● EXERCISE GOAL
Please print the records below word for word, covering only the stretch from the line containing "The image size is (1366, 768)." through the end of the records.

□ □ □ □ □

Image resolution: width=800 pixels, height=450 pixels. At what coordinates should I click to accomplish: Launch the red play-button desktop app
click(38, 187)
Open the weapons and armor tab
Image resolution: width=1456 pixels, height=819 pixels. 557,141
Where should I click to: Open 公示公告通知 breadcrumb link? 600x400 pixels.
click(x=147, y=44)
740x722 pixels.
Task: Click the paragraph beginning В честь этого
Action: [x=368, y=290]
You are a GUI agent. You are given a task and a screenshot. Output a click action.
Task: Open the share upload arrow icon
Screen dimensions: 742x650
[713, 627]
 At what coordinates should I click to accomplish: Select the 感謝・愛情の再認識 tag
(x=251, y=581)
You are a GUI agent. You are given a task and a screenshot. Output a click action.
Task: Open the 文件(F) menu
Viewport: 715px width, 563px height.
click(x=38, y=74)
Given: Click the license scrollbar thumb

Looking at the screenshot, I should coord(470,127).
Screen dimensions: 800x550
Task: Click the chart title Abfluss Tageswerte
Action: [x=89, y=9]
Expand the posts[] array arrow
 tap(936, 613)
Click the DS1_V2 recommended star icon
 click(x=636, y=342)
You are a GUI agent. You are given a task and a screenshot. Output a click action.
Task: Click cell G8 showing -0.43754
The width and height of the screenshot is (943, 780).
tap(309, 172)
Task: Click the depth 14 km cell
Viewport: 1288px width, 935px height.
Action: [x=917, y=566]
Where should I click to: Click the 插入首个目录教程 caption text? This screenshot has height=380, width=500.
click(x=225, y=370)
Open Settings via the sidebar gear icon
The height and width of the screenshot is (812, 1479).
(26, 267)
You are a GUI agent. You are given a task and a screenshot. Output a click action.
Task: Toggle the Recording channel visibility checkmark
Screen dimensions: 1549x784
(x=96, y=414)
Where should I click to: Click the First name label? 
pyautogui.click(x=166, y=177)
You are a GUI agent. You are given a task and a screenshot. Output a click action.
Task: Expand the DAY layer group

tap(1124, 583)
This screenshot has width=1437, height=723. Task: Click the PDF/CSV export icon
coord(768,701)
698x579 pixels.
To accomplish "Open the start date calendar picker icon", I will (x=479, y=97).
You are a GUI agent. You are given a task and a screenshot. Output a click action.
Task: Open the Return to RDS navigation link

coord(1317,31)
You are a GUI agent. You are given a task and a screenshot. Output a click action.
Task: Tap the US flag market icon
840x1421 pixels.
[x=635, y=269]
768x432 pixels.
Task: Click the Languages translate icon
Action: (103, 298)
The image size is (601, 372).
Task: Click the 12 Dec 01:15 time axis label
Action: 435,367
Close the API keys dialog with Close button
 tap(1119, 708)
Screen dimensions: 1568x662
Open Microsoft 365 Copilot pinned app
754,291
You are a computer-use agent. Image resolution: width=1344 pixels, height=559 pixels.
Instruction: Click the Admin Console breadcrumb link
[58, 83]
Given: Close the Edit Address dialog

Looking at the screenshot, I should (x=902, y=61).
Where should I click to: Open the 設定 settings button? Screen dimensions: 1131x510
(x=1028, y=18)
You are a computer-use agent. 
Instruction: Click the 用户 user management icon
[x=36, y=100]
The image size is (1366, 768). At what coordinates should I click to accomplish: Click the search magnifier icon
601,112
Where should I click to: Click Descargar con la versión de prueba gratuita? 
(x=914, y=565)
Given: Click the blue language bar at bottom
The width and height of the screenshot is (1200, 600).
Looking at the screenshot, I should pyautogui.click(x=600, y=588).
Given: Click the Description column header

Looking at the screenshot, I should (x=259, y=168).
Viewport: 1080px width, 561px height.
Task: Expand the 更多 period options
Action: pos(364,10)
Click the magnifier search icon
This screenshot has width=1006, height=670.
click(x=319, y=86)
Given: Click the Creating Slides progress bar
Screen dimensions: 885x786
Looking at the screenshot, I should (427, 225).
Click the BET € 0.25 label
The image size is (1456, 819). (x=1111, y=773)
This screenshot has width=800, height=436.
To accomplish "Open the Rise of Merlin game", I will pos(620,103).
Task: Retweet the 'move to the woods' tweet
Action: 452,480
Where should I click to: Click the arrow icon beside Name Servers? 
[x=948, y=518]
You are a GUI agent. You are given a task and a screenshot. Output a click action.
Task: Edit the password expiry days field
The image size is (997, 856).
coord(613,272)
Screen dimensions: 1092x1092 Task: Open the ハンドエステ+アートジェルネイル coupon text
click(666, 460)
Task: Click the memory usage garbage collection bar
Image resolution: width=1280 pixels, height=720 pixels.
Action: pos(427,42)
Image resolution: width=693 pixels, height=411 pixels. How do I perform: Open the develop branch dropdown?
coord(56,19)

□ □ □ □ □

● RESPONSE FOR THIS EXERCISE
The image size is (1366, 768). At what coordinates should I click to accomplish: Click the search magnifier icon
601,112
Where should I click to: Click Descargar con la versión de prueba gratuita? 
(x=914, y=565)
Given: Click the blue language bar at bottom
The width and height of the screenshot is (1200, 600).
Looking at the screenshot, I should pyautogui.click(x=600, y=588).
Given: Click the Description column header

Looking at the screenshot, I should (x=259, y=168).
Viewport: 1080px width, 561px height.
Task: Expand the 更多 period options
Action: pos(364,10)
Click the magnifier search icon
This screenshot has width=1006, height=670.
click(x=319, y=86)
Given: Click the Creating Slides progress bar
Screen dimensions: 885x786
Looking at the screenshot, I should (427, 225).
Click the BET € 0.25 label
The image size is (1456, 819). (x=1111, y=773)
This screenshot has width=800, height=436.
To accomplish "Open the Rise of Merlin game", I will pos(620,103).
Task: Retweet the 'move to the woods' tweet
Action: 452,480
Where should I click to: Click the arrow icon beside Name Servers? 
[x=948, y=518]
You are a GUI agent. You are given a task and a screenshot. Output a click action.
Task: Edit the password expiry days field
The image size is (997, 856).
coord(613,272)
Screen dimensions: 1092x1092 Task: Open the ハンドエステ+アートジェルネイル coupon text
click(666, 460)
Task: Click the memory usage garbage collection bar
Image resolution: width=1280 pixels, height=720 pixels.
Action: pos(427,42)
Image resolution: width=693 pixels, height=411 pixels. How do I perform: Open the develop branch dropdown?
coord(56,19)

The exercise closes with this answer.